New Nucleus Titan?

I’m a bit disappointed that the first product of the Harmon acquisition is a high-price server targeted at the very upper end of the market.

I’m fairly certain Roon needs to scale to survive. Mega-pricey servers can’t be the path forward. They may be high margin and they’re certainly fun vanity products but the market is definitionally small and easy to saturate. They probably see these as a way to retain or expand their presence in high-end audio shops and the real goal is the attached, recurring subscription revenue. I get that.

What I think they really need is a much more moderately priced version that has more mass market appeal. It’s not either/or, though, so maybe we’ll see Harman branded versions or even, more likely, versions embedded into existing Harman products. Long term, I think they’re up against Sonos if they want to scale and Sonos manages to do their thing without a dedicated server.

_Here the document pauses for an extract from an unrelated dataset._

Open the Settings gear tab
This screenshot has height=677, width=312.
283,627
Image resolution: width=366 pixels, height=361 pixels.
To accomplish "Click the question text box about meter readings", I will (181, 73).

Servers don’t have sound. They process deterministically, independent of model, and send identical bitstreams out over ethernet adapters. This is true of the servers that Qobuz and Tidal run and it’s equally true of the servers that we run in our homes. We can think as magically as we want about this, but it won’t change physics.

Fortunately, Roon appears to disagree with your assertion that they should make this case. The Titan announcement steers well clear of any such nonsensical claims and sticks to manufacturing and aesthetics: “With Titan, we’ve created a high-performance device that fuses precision manufacturing with aesthetics that evoke the interwoven nature of our music collections and Roon’s finesse for music exploration.”